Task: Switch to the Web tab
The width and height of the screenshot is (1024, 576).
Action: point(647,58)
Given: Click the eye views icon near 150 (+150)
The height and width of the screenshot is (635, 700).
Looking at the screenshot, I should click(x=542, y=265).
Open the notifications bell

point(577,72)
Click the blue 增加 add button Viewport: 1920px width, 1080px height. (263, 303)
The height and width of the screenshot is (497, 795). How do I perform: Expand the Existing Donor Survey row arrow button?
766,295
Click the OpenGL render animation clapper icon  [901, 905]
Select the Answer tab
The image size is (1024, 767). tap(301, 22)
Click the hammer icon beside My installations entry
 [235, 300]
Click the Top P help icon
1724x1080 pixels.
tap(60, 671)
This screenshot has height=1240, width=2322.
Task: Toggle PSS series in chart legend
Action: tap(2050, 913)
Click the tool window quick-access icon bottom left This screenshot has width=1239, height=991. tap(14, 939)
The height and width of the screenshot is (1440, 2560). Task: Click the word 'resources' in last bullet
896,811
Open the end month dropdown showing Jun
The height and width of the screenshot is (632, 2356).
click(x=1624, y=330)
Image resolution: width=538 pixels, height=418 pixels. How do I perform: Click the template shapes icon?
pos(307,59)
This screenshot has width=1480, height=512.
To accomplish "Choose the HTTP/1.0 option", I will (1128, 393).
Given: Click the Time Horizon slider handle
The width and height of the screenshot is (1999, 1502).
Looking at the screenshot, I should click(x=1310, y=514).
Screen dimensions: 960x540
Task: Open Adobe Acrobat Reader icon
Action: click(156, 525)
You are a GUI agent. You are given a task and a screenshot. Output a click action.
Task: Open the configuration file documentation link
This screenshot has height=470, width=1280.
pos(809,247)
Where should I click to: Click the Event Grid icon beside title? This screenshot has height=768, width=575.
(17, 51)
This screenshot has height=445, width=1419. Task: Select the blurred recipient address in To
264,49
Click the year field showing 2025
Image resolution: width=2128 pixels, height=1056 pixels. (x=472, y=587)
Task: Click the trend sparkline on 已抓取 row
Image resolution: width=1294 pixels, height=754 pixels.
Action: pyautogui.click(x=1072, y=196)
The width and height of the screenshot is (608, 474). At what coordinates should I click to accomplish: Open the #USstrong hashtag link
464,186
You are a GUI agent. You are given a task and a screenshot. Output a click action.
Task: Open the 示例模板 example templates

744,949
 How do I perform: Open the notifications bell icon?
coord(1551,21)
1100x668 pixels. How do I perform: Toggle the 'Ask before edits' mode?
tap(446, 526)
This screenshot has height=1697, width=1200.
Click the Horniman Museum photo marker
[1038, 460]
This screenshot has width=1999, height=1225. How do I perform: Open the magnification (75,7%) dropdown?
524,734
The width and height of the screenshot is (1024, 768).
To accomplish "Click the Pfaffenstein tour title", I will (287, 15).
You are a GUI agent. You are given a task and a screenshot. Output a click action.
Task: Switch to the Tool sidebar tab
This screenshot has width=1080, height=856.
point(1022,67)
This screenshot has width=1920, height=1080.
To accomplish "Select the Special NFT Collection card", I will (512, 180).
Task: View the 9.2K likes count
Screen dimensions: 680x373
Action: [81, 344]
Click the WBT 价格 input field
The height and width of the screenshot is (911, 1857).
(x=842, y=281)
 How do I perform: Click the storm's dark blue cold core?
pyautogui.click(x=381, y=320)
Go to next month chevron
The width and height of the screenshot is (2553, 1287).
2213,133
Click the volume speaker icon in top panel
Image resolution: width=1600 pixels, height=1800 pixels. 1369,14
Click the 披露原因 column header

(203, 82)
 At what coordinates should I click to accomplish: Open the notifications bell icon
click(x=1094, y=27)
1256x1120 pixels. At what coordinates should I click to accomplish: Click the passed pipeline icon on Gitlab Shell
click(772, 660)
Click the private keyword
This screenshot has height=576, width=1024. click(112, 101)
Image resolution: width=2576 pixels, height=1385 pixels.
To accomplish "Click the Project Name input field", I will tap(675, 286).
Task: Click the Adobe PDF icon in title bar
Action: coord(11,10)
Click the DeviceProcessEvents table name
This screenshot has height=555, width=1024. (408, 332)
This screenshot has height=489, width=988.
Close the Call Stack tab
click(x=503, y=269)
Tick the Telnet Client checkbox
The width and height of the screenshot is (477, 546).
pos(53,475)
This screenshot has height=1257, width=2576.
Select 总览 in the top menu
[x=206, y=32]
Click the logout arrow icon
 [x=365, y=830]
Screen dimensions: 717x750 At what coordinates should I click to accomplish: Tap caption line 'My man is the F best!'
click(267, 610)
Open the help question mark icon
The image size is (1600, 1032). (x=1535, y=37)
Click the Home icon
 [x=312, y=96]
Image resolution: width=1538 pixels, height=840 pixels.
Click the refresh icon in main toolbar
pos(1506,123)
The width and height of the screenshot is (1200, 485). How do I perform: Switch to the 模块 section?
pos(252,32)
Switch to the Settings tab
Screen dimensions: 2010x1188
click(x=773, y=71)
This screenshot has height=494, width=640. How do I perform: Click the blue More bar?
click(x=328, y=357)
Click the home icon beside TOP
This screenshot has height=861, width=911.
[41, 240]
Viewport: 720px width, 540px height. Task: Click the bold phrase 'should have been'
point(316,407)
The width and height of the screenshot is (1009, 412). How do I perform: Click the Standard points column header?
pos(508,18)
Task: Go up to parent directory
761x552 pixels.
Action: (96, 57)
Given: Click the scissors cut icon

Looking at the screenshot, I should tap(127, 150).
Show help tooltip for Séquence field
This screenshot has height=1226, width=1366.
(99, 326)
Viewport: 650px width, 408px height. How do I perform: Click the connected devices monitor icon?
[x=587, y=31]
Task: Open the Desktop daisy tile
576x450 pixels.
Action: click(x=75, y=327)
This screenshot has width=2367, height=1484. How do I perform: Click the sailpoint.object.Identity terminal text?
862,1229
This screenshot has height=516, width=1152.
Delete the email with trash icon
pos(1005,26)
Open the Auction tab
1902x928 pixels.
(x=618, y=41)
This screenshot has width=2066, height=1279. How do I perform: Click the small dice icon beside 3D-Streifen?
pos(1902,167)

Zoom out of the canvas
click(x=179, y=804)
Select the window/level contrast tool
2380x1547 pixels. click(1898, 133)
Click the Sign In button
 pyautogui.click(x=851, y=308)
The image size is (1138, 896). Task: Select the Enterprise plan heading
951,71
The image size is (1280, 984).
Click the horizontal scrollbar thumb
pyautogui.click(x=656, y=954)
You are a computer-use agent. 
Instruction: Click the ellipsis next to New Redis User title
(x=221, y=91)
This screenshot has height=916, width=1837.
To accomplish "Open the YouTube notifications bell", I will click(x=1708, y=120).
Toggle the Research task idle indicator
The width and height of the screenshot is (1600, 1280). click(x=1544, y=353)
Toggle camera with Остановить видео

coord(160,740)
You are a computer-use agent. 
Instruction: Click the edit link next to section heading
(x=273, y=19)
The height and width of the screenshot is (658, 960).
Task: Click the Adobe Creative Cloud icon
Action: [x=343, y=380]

::::::::::

Task brief: Set out every line of the material above as a Markdown table with the columns "Row" and "Line", numbering the rows in order and omitting blank lines.

Problem solution:
| Row | Line |
|---|---|
| 1 | Task: Switch to the Web tab |
| 2 | The width and height of the screenshot is (1024, 576). |
| 3 | Action: point(647,58) |
| 4 | Given: Click the eye views icon near 150 (+150) |
| 5 | The height and width of the screenshot is (635, 700). |
| 6 | Looking at the screenshot, I should click(x=542, y=265). |
| 7 | Open the notifications bell |
| 8 | point(577,72) |
| 9 | Click the blue 增加 add button Viewport: 1920px width, 1080px height. (263, 303) |
| 10 | The height and width of the screenshot is (497, 795). How do I perform: Expand the Existing Donor Survey row arrow button? |
| 11 | 766,295 |
| 12 | Click the OpenGL render animation clapper icon  [901, 905] |
| 13 | Select the Answer tab |
| 14 | The image size is (1024, 767). tap(301, 22) |
| 15 | Click the hammer icon beside My installations entry |
| 16 |  [235, 300] |
| 17 | Click the Top P help icon |
| 18 | 1724x1080 pixels. |
| 19 | tap(60, 671) |
| 20 | This screenshot has height=1240, width=2322. |
| 21 | Task: Toggle PSS series in chart legend |
| 22 | Action: tap(2050, 913) |
| 23 | Click the tool window quick-access icon bottom left This screenshot has width=1239, height=991. tap(14, 939) |
| 24 | The height and width of the screenshot is (1440, 2560). Task: Click the word 'resources' in last bullet |
| 25 | 896,811 |
| 26 | Open the end month dropdown showing Jun |
| 27 | The height and width of the screenshot is (632, 2356). |
| 28 | click(x=1624, y=330) |
| 29 | Image resolution: width=538 pixels, height=418 pixels. How do I perform: Click the template shapes icon? |
| 30 | pos(307,59) |
| 31 | This screenshot has width=1480, height=512. |
| 32 | To accomplish "Choose the HTTP/1.0 option", I will (1128, 393). |
| 33 | Given: Click the Time Horizon slider handle |
| 34 | The width and height of the screenshot is (1999, 1502). |
| 35 | Looking at the screenshot, I should click(x=1310, y=514). |
| 36 | Screen dimensions: 960x540 |
| 37 | Task: Open Adobe Acrobat Reader icon |
| 38 | Action: click(156, 525) |
| 39 | You are a GUI agent. You are given a task and a screenshot. Output a click action. |
| 40 | Task: Open the configuration file documentation link |
| 41 | This screenshot has height=470, width=1280. |
| 42 | pos(809,247) |
| 43 | Where should I click to: Click the Event Grid icon beside title? This screenshot has height=768, width=575. |
| 44 | (17, 51) |
| 45 | This screenshot has height=445, width=1419. Task: Select the blurred recipient address in To |
| 46 | 264,49 |
| 47 | Click the year field showing 2025 |
| 48 | Image resolution: width=2128 pixels, height=1056 pixels. (x=472, y=587) |
| 49 | Task: Click the trend sparkline on 已抓取 row |
| 50 | Image resolution: width=1294 pixels, height=754 pixels. |
| 51 | Action: pyautogui.click(x=1072, y=196) |
| 52 | The width and height of the screenshot is (608, 474). At what coordinates should I click to accomplish: Open the #USstrong hashtag link |
| 53 | 464,186 |
| 54 | You are a GUI agent. You are given a task and a screenshot. Output a click action. |
| 55 | Task: Open the 示例模板 example templates |
| 56 | 744,949 |
| 57 |  How do I perform: Open the notifications bell icon? |
| 58 | coord(1551,21) |
| 59 | 1100x668 pixels. How do I perform: Toggle the 'Ask before edits' mode? |
| 60 | tap(446, 526) |
| 61 | This screenshot has height=1697, width=1200. |
| 62 | Click the Horniman Museum photo marker |
| 63 | [1038, 460] |
| 64 | This screenshot has width=1999, height=1225. How do I perform: Open the magnification (75,7%) dropdown? |
| 65 | 524,734 |
| 66 | The width and height of the screenshot is (1024, 768). |
| 67 | To accomplish "Click the Pfaffenstein tour title", I will (287, 15). |
| 68 | You are a GUI agent. You are given a task and a screenshot. Output a click action. |
| 69 | Task: Switch to the Tool sidebar tab |
| 70 | This screenshot has width=1080, height=856. |
| 71 | point(1022,67) |
| 72 | This screenshot has width=1920, height=1080. |
| 73 | To accomplish "Select the Special NFT Collection card", I will (512, 180). |
| 74 | Task: View the 9.2K likes count |
| 75 | Screen dimensions: 680x373 |
| 76 | Action: [81, 344] |
| 77 | Click the WBT 价格 input field |
| 78 | The height and width of the screenshot is (911, 1857). |
| 79 | (x=842, y=281) |
| 80 |  How do I perform: Click the storm's dark blue cold core? |
| 81 | pyautogui.click(x=381, y=320) |
| 82 | Go to next month chevron |
| 83 | The width and height of the screenshot is (2553, 1287). |
| 84 | 2213,133 |
| 85 | Click the volume speaker icon in top panel |
| 86 | Image resolution: width=1600 pixels, height=1800 pixels. 1369,14 |
| 87 | Click the 披露原因 column header |
| 88 | (203, 82) |
| 89 |  At what coordinates should I click to accomplish: Open the notifications bell icon |
| 90 | click(x=1094, y=27) |
| 91 | 1256x1120 pixels. At what coordinates should I click to accomplish: Click the passed pipeline icon on Gitlab Shell |
| 92 | click(772, 660) |
| 93 | Click the private keyword |
| 94 | This screenshot has height=576, width=1024. click(112, 101) |
| 95 | Image resolution: width=2576 pixels, height=1385 pixels. |
| 96 | To accomplish "Click the Project Name input field", I will tap(675, 286). |
| 97 | Task: Click the Adobe PDF icon in title bar |
| 98 | Action: coord(11,10) |
| 99 | Click the DeviceProcessEvents table name |
| 100 | This screenshot has height=555, width=1024. (408, 332) |
| 101 | This screenshot has height=489, width=988. |
| 102 | Close the Call Stack tab |
| 103 | click(x=503, y=269) |
| 104 | Tick the Telnet Client checkbox |
| 105 | The width and height of the screenshot is (477, 546). |
| 106 | pos(53,475) |
| 107 | This screenshot has height=1257, width=2576. |
| 108 | Select 总览 in the top menu |
| 109 | [x=206, y=32] |
| 110 | Click the logout arrow icon |
| 111 |  [x=365, y=830] |
| 112 | Screen dimensions: 717x750 At what coordinates should I click to accomplish: Tap caption line 'My man is the F best!' |
| 113 | click(267, 610) |
| 114 | Open the help question mark icon |
| 115 | The image size is (1600, 1032). (x=1535, y=37) |
| 116 | Click the Home icon |
| 117 |  [x=312, y=96] |
| 118 | Image resolution: width=1538 pixels, height=840 pixels. |
| 119 | Click the refresh icon in main toolbar |
| 120 | pos(1506,123) |
| 121 | The width and height of the screenshot is (1200, 485). How do I perform: Switch to the 模块 section? |
| 122 | pos(252,32) |
| 123 | Switch to the Settings tab |
| 124 | Screen dimensions: 2010x1188 |
| 125 | click(x=773, y=71) |
| 126 | This screenshot has height=494, width=640. How do I perform: Click the blue More bar? |
| 127 | click(x=328, y=357) |
| 128 | Click the home icon beside TOP |
| 129 | This screenshot has height=861, width=911. |
| 130 | [41, 240] |
| 131 | Viewport: 720px width, 540px height. Task: Click the bold phrase 'should have been' |
| 132 | point(316,407) |
| 133 | The width and height of the screenshot is (1009, 412). How do I perform: Click the Standard points column header? |
| 134 | pos(508,18) |
| 135 | Task: Go up to parent directory |
| 136 | 761x552 pixels. |
| 137 | Action: (96, 57) |
| 138 | Given: Click the scissors cut icon |
| 139 | Looking at the screenshot, I should tap(127, 150). |
| 140 | Show help tooltip for Séquence field |
| 141 | This screenshot has height=1226, width=1366. |
| 142 | (99, 326) |
| 143 | Viewport: 650px width, 408px height. How do I perform: Click the connected devices monitor icon? |
| 144 | [x=587, y=31] |
| 145 | Task: Open the Desktop daisy tile |
| 146 | 576x450 pixels. |
| 147 | Action: click(x=75, y=327) |
| 148 | This screenshot has width=2367, height=1484. How do I perform: Click the sailpoint.object.Identity terminal text? |
| 149 | 862,1229 |
| 150 | This screenshot has height=516, width=1152. |
| 151 | Delete the email with trash icon |
| 152 | pos(1005,26) |
| 153 | Open the Auction tab |
| 154 | 1902x928 pixels. |
| 155 | (x=618, y=41) |
| 156 | This screenshot has width=2066, height=1279. How do I perform: Click the small dice icon beside 3D-Streifen? |
| 157 | pos(1902,167) |
| 158 | Zoom out of the canvas |
| 159 | click(x=179, y=804) |
| 160 | Select the window/level contrast tool |
| 161 | 2380x1547 pixels. click(1898, 133) |
| 162 | Click the Sign In button |
| 163 |  pyautogui.click(x=851, y=308) |
| 164 | The image size is (1138, 896). Task: Select the Enterprise plan heading |
| 165 | 951,71 |
| 166 | The image size is (1280, 984). |
| 167 | Click the horizontal scrollbar thumb |
| 168 | pyautogui.click(x=656, y=954) |
| 169 | You are a computer-use agent.  |
| 170 | Instruction: Click the ellipsis next to New Redis User title |
| 171 | (x=221, y=91) |
| 172 | This screenshot has height=916, width=1837. |
| 173 | To accomplish "Open the YouTube notifications bell", I will click(x=1708, y=120). |
| 174 | Toggle the Research task idle indicator |
| 175 | The width and height of the screenshot is (1600, 1280). click(x=1544, y=353) |
| 176 | Toggle camera with Остановить видео |
| 177 | coord(160,740) |
| 178 | You are a computer-use agent.  |
| 179 | Instruction: Click the edit link next to section heading |
| 180 | (x=273, y=19) |
| 181 | The height and width of the screenshot is (658, 960). |
| 182 | Task: Click the Adobe Creative Cloud icon |
| 183 | Action: [x=343, y=380] |